━━━ TEXTO DE ESTUDO ━━━
O primeiro cenário é a situação na qual a tarifa média do transporte público (base 2018) seria reduzida em 30%. Nesse caso, calcula-se que haveria um aumento de demanda e custo de 6%. A demanda equivalente chegaria à quantidade estimada de 15,9 bilhões de passageiros por ano, enquanto o custo total dos sistemas chegaria ao valor anual de 59 bilhões de reais. O segundo cenário considera a situação na qual a tarifa média do transporte público é reduzida em 60%, e o custo se eleva em 12%. A demanda equivalente considerada foi de 16,8 bilhões de passageiros por ano e o custo total por ano 62,5 bilhões de reais. No terceiro cenário considerou-se Tarifa Zero nos sistemas de transporte público urbano. Assim, não há arrecadação de vale transporte nem pagamento de tarifa pelos usuários pagantes. O custo neste caso subiria 20%, indo para 66 bilhões de reais, utilizando como base as referências de elasticidade-preço considerada nos cálculos dos cenários anteriores.

Nos três cenários, consideramos como fontes de financiamento o Imposto sobre Propriedade de Veículos Automotores (IPVA), o Imposto Predial e Territorial Urbano (IPTU), a taxação das folhas de pagamento para compensação da perda do vale transporte e a taxação sobre gasolina entre outras fontes. A ideia era demonstrar com dados e números que é possível a criação de fundo de financiamento público para a redução ou a extinção da tarifa.
━━━ DADOS FORNECIDOS ━━━
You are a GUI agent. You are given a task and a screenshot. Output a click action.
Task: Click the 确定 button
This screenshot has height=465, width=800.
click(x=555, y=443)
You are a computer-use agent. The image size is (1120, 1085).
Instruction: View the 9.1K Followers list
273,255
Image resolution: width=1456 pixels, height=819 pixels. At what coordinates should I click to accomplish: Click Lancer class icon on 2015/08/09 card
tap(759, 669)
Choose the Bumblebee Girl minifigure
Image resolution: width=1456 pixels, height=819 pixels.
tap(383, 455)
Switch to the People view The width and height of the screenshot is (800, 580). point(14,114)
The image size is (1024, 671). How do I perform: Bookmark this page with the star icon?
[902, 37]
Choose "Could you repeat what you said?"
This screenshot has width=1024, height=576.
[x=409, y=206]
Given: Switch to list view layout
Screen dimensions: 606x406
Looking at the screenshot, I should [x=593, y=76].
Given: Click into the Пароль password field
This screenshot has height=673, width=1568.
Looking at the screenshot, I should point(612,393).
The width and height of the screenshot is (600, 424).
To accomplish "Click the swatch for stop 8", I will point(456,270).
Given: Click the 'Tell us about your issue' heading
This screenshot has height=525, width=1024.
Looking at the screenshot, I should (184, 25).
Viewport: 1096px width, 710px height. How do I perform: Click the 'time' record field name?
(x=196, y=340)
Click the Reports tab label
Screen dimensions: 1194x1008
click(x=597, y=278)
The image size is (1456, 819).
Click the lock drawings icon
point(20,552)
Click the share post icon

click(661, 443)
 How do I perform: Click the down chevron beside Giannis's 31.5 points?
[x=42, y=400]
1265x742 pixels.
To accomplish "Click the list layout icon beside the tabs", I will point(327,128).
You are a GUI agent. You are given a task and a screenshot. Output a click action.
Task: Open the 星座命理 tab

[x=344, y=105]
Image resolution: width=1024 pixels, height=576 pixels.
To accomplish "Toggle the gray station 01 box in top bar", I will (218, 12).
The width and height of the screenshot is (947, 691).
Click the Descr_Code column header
━━━
● O QUE SE PEDE
Transcreva o trecho do texto sobre a tarifa do transporte público que começa em "Nos três cenários, consideramos" e segue até "extinção da tarifa.".

● RESOLUÇÃO
Nos três cenários, consideramos como fontes de financiamento o Imposto sobre Propriedade de Veículos Automotores (IPVA), o Imposto Predial e Territorial Urbano (IPTU), a taxação das folhas de pagamento para compensação da perda do vale transporte e a taxação sobre gasolina entre outras fontes. A ideia era demonstrar com dados e números que é possível a criação de fundo de financiamento público para a redução ou a extinção da tarifa.